MORE than one Dorset hospital patient a month has been the victim of a ‘never event’ – a mistake so serious it should never happen – in the last year.

In the most recent incident, a person being cared for by Royal Bournemouth & Christchurch Hospital trust requiring oxygen was given the wrong type of air.

The trust is responsible for more than half of the 14 never events reported by NHS organisations in the county since the start of the 2017/18 financial year.

Never events are defined as serious incidents that are “entirely preventable” because sufficient national protections are in place and require investigation.

They can include mistakes such as surgical instruments being left inside a person following an operation and surgery being carried out on the wrong limb.

Eight of the incidents affected patients being cared for by the Royal Bournemouth & Christchurch Hospital trust with four reported by Poole Hospital and one each recorded by Dorset HealthCare and Dorset County Hospital trusts.

The figures have been published ahead of the board meeting of Dorset Clinical Commissioning Group next week.

The medical directors at Poole and Royal Bournemouth & Christchurch hospital trusts both said they encourage staff to report incidents to ensure mistakes are not repeated.

Alyson O’Donnell, medical director at the Royal Bournemouth and Christchurch Hospitals trust, said: “We take all incidents very seriously and actively encourage our staff to report them to ensure we are continually learning and improving care for our patients.

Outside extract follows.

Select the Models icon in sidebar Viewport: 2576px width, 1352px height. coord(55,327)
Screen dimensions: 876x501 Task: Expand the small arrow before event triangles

“While it is disappointing to have had a number of never events reported in the last year, the majority of these have had no or a low impact on patients.

“Extensive reviews have been undertaken to investigate each event and changes to processes have been made where necessary.

“We are proud of the open reporting culture we have here and share the incidents with our staff so they can ensure the same risks don’t exist for them.

“We have also volunteered to be part of a national review of never events and have invited a number of external individuals and organisations to review the incidents, our culture and how our services run.”

Dr Angus Wood, Poole Hospital NHS Foundation Trust medical director, said: “We care for hundreds of thousands of patients every year and we usually get it right, which is why it is so disappointing when we find we have made a mistake.

"In those circumstances, it's essential that we're open and honest about them and, importantly, use them as learning opportunities that will help us to improve our services and make them safer.

"The trust, therefore, proactively encourages all staff to be open and to report incidents, and has a 'no blame' policy so that learning can take place to prevent recurrence."

Investigation of never events is carried out by trained members of staff who produce action plans on what needs to be done to avoid mistakes being repeated.